◆ Aufgabe: Gib die Zeilen von der Zeile mit „You are a computer-use agent. Viewport: 1329px“ bis zur Zeile mit „Looking at the screenshot, I should coord(68,62).“ als Markdown-Tabelle mit den Spalten „Nummer“ und „Zeile“ wieder, ohne Leerzeilen.

◆ Eingabedaten:
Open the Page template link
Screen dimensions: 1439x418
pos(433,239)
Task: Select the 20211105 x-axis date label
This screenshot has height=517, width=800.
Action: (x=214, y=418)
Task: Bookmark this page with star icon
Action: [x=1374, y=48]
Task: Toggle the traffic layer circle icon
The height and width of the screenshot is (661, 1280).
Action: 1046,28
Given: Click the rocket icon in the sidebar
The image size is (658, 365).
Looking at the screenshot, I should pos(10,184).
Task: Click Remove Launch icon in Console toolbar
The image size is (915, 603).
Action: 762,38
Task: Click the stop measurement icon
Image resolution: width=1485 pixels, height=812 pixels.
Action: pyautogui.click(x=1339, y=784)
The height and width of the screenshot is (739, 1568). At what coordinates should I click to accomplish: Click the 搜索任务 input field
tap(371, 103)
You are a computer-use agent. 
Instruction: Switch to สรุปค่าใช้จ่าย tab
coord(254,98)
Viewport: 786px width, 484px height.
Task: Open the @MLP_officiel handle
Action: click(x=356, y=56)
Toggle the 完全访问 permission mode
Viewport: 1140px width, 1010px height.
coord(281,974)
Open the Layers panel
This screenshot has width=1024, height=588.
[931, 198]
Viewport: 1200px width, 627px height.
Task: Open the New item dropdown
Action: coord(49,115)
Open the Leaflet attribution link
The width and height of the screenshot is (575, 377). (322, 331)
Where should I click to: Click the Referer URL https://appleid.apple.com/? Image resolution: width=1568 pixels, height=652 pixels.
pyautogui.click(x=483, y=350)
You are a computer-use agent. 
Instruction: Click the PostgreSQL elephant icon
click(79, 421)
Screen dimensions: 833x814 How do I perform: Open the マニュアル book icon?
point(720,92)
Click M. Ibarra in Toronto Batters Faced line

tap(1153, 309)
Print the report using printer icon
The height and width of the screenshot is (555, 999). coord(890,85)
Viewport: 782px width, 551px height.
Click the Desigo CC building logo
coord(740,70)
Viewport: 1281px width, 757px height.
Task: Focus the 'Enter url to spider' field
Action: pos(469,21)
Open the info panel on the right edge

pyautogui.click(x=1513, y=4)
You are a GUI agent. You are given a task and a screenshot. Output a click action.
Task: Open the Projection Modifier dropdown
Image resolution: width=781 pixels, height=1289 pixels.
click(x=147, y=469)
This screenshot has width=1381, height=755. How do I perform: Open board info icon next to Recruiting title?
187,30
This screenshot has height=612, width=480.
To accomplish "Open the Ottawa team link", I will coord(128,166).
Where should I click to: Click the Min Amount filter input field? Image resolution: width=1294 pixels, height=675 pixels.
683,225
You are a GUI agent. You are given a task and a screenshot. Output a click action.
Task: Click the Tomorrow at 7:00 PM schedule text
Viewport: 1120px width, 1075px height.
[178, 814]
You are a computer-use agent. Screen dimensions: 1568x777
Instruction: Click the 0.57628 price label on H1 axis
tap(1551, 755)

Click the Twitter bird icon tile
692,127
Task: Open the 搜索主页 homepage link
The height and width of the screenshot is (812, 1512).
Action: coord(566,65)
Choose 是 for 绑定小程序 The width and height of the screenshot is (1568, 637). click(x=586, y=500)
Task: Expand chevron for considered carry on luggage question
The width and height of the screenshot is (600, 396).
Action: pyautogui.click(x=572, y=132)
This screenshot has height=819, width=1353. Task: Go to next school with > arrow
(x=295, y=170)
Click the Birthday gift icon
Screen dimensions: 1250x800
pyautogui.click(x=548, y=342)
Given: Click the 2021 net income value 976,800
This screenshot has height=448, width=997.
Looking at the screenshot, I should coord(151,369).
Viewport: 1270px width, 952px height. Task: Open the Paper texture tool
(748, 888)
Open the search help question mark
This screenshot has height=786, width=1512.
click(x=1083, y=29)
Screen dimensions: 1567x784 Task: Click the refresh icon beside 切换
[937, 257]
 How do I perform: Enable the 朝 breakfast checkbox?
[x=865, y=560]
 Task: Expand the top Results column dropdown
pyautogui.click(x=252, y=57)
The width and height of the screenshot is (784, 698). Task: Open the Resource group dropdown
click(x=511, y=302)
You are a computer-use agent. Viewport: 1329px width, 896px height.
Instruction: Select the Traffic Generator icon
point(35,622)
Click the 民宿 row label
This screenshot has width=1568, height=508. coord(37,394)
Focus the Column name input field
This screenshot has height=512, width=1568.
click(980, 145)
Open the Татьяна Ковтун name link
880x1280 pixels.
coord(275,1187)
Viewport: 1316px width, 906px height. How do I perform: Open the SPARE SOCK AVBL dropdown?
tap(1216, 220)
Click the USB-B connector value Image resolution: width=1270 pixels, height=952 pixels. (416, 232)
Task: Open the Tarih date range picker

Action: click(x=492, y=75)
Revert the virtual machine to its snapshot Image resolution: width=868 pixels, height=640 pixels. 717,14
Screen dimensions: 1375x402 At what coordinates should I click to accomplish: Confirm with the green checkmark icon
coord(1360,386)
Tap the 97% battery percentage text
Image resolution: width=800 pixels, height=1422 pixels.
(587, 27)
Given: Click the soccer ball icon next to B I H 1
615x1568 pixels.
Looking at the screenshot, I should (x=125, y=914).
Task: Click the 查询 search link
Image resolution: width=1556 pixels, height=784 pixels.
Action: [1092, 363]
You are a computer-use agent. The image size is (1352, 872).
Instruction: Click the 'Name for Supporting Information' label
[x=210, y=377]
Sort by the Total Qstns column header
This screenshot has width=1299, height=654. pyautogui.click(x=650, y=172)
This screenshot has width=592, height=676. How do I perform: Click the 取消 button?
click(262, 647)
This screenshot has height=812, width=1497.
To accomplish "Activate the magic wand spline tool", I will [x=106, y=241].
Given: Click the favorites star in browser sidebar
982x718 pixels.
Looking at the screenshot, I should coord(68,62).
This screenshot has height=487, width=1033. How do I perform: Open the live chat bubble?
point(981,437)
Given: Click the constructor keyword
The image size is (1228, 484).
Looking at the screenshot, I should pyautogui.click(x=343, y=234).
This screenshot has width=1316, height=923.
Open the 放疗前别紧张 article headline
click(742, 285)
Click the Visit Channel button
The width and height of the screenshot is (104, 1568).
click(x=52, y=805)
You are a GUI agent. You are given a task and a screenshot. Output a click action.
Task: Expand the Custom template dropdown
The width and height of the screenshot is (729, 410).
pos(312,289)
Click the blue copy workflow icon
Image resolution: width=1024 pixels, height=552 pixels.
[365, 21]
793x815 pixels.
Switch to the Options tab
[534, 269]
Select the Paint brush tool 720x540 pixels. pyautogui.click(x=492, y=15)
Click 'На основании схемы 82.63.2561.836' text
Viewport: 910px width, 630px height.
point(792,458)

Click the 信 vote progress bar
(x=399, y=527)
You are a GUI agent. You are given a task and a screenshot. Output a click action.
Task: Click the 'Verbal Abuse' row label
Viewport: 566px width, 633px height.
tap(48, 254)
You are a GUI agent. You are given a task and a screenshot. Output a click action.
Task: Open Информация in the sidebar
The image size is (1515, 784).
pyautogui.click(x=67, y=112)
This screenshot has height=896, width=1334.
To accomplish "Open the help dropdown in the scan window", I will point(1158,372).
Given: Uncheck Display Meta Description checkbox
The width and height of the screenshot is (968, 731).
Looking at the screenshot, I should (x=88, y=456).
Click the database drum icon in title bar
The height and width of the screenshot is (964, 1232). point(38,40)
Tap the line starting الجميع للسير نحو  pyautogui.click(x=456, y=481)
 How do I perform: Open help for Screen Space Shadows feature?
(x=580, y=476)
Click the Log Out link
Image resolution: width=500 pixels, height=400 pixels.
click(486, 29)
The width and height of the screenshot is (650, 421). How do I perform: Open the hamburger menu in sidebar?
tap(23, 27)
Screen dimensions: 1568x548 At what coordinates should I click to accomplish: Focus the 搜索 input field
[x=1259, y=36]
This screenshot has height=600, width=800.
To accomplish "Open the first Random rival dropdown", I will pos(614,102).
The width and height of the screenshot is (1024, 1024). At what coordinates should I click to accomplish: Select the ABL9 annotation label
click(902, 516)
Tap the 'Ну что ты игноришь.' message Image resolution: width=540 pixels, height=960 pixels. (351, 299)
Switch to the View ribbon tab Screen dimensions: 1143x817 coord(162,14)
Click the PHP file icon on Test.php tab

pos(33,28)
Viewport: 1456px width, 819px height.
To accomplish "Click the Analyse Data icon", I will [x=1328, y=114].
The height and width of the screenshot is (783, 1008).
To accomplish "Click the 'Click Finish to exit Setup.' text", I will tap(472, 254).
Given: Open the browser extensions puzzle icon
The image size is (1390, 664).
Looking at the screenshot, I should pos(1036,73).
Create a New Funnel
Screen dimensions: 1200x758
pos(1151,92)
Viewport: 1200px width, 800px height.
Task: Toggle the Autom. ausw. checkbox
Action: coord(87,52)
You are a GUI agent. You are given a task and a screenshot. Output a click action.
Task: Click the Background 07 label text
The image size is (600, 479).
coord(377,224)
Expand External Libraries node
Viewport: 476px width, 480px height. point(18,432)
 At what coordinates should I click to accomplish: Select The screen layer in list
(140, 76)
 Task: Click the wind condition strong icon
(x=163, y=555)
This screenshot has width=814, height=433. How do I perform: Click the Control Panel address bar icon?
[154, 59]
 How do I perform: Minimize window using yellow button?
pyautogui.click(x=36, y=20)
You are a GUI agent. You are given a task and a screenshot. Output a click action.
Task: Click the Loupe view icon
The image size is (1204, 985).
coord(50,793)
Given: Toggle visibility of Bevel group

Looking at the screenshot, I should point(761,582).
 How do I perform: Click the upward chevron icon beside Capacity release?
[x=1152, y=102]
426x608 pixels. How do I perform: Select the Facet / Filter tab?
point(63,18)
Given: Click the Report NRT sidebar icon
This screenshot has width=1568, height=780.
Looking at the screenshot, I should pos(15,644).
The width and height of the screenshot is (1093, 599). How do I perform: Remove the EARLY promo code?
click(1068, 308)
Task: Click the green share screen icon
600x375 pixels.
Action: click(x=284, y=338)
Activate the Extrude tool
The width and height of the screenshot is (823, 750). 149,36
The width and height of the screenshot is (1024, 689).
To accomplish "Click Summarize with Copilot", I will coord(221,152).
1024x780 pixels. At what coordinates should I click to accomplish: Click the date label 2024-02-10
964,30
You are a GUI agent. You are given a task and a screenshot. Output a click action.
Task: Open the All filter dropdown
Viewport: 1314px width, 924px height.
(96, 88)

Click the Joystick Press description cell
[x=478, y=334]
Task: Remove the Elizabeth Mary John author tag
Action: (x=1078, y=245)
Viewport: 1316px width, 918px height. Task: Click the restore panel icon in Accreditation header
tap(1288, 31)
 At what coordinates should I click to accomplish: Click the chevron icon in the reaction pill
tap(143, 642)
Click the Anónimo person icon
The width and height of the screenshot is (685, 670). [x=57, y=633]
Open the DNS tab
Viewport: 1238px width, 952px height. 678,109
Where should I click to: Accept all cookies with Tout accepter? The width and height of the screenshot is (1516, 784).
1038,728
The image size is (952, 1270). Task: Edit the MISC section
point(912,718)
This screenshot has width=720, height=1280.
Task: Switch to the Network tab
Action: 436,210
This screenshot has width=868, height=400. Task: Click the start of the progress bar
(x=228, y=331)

◆ Ergebnis:
| Nummer | Zeile |
|---|---|
| 1 | You are a computer-use agent. Viewport: 1329px width, 896px height. |
| 2 | Instruction: Select the Traffic Generator icon |
| 3 | point(35,622) |
| 4 | Click the 民宿 row label |
| 5 | This screenshot has width=1568, height=508. coord(37,394) |
| 6 | Focus the Column name input field |
| 7 | This screenshot has height=512, width=1568. |
| 8 | click(980, 145) |
| 9 | Open the Татьяна Ковтун name link |
| 10 | 880x1280 pixels. |
| 11 | coord(275,1187) |
| 12 | Viewport: 1316px width, 906px height. How do I perform: Open the SPARE SOCK AVBL dropdown? |
| 13 | tap(1216, 220) |
| 14 | Click the USB-B connector value Image resolution: width=1270 pixels, height=952 pixels. (416, 232) |
| 15 | Task: Open the Tarih date range picker |
| 16 | Action: click(x=492, y=75) |
| 17 | Revert the virtual machine to its snapshot Image resolution: width=868 pixels, height=640 pixels. 717,14 |
| 18 | Screen dimensions: 1375x402 At what coordinates should I click to accomplish: Confirm with the green checkmark icon |
| 19 | coord(1360,386) |
| 20 | Tap the 97% battery percentage text |
| 21 | Image resolution: width=800 pixels, height=1422 pixels. |
| 22 | (587, 27) |
| 23 | Given: Click the soccer ball icon next to B I H 1 |
| 24 | 615x1568 pixels. |
| 25 | Looking at the screenshot, I should (x=125, y=914). |
| 26 | Task: Click the 查询 search link |
| 27 | Image resolution: width=1556 pixels, height=784 pixels. |
| 28 | Action: [1092, 363] |
| 29 | You are a computer-use agent. The image size is (1352, 872). |
| 30 | Instruction: Click the 'Name for Supporting Information' label |
| 31 | [x=210, y=377] |
| 32 | Sort by the Total Qstns column header |
| 33 | This screenshot has width=1299, height=654. pyautogui.click(x=650, y=172) |
| 34 | This screenshot has width=592, height=676. How do I perform: Click the 取消 button? |
| 35 | click(262, 647) |
| 36 | This screenshot has height=812, width=1497. |
| 37 | To accomplish "Activate the magic wand spline tool", I will [x=106, y=241]. |
| 38 | Given: Click the favorites star in browser sidebar |
| 39 | 982x718 pixels. |
| 40 | Looking at the screenshot, I should coord(68,62). |